The Court then analyses the evidence and concludes as follows: "Unless care is taken in the precise formulation of admissions
of relevant facts in terms of sec. 284. uncertainty could arise as to what fact an admission was intended to relate to. The apparently
increasing practice of recording admissions in terms of sec. 284 by "reading into the record" evidence given at a preparatory
examination and accepting that as "proof of the contents thereof is to be discouraged (As to this, see S. v.
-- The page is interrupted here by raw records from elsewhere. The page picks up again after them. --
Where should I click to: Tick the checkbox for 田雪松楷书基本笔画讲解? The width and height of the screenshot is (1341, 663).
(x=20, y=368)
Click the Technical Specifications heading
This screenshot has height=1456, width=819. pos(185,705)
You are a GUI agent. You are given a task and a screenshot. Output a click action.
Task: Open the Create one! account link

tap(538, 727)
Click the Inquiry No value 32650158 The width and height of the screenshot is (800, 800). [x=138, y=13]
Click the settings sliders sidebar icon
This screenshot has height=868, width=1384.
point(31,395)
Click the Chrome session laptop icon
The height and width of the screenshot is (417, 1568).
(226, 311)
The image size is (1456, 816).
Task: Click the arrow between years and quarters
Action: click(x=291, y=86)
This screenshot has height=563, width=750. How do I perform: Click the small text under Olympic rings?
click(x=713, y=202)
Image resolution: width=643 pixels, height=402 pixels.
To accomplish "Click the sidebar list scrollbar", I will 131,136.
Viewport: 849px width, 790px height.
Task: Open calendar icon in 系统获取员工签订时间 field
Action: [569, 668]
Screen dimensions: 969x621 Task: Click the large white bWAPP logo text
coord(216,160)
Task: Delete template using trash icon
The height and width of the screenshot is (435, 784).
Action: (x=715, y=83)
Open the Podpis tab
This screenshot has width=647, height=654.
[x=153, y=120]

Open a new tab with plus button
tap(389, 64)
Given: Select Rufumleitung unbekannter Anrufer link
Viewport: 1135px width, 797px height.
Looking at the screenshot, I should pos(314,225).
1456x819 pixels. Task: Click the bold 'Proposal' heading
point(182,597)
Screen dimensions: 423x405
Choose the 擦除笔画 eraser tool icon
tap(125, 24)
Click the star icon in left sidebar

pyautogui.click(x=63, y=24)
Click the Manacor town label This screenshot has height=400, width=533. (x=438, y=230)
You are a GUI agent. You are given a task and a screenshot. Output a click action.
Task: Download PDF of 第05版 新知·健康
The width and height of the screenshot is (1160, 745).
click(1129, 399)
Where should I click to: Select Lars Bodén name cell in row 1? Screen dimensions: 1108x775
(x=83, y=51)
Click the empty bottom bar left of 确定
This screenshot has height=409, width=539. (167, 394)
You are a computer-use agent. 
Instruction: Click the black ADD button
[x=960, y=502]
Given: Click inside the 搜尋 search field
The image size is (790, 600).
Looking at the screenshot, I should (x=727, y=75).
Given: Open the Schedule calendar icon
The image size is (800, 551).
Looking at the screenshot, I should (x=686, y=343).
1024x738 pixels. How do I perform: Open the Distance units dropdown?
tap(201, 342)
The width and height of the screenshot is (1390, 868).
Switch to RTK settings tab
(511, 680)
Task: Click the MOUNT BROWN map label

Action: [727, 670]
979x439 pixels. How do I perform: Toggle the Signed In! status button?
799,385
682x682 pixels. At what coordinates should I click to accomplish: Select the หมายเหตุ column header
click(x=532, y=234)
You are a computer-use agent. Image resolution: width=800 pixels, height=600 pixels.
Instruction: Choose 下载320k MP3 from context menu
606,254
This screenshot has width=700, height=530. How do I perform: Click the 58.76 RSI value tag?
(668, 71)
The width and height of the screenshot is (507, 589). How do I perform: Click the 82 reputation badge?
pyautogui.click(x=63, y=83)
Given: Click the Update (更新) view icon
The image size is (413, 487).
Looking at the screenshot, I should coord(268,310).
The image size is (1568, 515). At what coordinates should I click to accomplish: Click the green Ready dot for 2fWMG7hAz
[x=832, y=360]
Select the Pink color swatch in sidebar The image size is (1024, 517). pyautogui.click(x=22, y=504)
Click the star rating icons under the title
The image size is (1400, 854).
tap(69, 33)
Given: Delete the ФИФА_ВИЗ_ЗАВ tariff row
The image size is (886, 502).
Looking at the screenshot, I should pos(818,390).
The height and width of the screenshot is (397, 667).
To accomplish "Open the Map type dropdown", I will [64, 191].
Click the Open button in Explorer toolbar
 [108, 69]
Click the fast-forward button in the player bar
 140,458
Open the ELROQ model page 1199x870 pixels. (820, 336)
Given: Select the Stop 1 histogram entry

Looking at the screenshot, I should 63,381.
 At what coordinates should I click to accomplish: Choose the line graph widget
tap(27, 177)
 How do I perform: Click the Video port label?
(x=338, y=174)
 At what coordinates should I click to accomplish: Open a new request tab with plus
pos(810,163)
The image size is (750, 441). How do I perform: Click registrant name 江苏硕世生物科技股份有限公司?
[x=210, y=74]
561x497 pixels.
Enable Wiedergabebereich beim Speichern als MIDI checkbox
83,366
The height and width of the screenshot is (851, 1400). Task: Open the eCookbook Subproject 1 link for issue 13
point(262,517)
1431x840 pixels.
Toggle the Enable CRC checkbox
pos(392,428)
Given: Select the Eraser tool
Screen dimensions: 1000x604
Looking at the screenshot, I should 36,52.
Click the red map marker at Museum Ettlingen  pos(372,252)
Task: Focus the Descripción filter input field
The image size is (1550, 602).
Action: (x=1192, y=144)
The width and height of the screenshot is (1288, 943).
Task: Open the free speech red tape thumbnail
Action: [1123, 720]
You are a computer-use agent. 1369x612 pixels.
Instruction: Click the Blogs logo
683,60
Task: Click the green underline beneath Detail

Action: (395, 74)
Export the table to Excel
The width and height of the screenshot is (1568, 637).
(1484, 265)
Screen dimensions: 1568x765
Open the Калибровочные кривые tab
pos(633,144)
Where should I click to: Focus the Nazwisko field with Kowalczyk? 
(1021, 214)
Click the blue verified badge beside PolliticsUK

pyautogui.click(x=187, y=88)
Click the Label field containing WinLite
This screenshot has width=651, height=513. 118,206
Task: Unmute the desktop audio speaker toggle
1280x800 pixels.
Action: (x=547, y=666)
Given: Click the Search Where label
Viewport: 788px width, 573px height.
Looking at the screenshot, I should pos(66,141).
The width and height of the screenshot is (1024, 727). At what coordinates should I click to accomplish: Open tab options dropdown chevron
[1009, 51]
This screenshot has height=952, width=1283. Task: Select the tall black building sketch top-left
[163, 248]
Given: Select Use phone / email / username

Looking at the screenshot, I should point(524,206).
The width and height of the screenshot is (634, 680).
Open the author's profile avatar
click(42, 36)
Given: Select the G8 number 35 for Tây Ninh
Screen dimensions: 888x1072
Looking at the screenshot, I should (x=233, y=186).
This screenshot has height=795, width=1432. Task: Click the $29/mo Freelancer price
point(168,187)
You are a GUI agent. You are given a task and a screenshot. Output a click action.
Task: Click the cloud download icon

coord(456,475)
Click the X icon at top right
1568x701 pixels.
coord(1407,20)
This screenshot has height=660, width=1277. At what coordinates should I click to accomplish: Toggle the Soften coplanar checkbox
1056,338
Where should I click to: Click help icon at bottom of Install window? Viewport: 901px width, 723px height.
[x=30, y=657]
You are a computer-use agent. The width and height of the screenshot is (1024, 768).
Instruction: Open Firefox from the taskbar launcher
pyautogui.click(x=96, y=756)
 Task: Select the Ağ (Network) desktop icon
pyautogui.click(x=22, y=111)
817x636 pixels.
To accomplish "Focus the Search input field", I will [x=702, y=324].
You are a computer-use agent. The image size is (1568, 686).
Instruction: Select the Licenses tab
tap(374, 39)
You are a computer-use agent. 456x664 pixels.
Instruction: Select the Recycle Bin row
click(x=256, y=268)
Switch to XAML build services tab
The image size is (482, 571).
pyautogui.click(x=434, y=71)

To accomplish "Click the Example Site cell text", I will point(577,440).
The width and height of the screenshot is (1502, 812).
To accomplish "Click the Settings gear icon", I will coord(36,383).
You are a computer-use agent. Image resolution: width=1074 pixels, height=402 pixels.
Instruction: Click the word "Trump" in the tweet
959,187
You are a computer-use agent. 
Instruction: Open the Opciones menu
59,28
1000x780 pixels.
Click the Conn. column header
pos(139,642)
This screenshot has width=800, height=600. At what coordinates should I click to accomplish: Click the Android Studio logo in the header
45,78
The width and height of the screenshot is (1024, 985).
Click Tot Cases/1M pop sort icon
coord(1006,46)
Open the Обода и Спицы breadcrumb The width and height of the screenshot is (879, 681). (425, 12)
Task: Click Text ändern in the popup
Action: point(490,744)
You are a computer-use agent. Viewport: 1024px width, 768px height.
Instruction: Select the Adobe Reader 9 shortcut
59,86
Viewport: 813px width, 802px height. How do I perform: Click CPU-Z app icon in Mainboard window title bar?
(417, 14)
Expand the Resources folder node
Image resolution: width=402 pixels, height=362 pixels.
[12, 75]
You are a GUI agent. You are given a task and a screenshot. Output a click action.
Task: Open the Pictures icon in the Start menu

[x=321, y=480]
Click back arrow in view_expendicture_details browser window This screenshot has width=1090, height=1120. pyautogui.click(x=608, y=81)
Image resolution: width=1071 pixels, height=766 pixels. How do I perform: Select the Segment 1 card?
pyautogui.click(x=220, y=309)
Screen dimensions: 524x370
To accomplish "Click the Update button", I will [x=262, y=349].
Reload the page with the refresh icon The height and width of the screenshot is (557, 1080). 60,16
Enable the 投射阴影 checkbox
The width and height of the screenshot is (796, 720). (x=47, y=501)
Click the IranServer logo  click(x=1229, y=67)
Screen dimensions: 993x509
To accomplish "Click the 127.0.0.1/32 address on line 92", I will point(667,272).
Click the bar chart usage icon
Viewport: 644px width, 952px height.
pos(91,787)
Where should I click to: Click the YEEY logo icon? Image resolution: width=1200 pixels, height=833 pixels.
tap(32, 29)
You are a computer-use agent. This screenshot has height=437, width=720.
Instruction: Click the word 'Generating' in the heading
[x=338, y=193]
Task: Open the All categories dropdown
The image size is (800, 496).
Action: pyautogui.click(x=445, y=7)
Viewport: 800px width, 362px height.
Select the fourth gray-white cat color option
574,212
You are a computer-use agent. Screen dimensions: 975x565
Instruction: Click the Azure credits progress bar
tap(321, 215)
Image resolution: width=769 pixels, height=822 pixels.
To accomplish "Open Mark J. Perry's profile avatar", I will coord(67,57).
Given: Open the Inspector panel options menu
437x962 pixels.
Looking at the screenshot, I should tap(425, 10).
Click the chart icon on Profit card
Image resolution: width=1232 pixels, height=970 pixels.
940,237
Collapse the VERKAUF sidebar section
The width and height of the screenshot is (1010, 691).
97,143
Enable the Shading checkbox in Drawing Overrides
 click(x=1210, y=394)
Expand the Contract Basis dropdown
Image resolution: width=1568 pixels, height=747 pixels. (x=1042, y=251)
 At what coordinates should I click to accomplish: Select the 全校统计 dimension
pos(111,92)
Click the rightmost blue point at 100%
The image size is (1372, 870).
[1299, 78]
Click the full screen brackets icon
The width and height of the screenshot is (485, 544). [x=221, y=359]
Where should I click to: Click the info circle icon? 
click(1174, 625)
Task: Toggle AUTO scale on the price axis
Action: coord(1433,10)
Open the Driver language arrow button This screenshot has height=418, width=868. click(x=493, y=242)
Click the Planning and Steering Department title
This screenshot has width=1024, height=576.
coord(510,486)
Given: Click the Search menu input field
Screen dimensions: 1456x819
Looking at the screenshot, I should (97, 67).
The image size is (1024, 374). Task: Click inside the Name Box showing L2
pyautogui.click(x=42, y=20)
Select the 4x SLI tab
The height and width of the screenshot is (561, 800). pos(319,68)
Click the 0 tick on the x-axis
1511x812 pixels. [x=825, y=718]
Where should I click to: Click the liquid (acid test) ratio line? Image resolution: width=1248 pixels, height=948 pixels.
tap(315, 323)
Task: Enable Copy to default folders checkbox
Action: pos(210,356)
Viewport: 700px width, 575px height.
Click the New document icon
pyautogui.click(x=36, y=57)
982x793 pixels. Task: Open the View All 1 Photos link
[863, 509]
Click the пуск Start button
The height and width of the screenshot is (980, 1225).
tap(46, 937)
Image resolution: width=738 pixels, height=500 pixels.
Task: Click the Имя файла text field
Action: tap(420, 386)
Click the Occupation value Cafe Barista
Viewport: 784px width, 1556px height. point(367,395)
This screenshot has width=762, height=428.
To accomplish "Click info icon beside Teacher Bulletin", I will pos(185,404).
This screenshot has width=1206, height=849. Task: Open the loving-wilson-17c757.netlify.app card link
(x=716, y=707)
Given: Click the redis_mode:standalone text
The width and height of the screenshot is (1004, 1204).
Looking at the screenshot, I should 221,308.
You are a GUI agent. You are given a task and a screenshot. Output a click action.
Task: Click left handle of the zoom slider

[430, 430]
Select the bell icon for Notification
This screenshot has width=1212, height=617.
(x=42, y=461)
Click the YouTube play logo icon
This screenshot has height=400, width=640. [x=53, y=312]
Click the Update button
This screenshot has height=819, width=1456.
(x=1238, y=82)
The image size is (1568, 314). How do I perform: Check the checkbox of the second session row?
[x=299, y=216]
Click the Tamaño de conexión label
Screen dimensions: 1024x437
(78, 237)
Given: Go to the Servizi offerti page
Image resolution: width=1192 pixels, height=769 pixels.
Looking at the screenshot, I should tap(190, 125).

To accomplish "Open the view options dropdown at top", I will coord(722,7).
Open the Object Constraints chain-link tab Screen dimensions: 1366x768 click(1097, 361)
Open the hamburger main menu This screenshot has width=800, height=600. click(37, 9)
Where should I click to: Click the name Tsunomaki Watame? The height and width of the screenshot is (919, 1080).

Serobe and Another, 1968 (4) S.A.420(A.D.)Atp.426C-F). (my underlining) However, in the present case the appeal was argued on the basis that the defence
intended making admissions of the relevant facts to which the witness's evidence related, and I need, therefore, say no more about
the matter."
Like the court below I could find no provision in the Act which - unlike in South Africa - has sought to validate the procedure of converting written depositions made at a preparatory examination into "evidence" at a subsequent trial before a superior court. Nor has counsel submitted that there are such legislative provisions on the statute book.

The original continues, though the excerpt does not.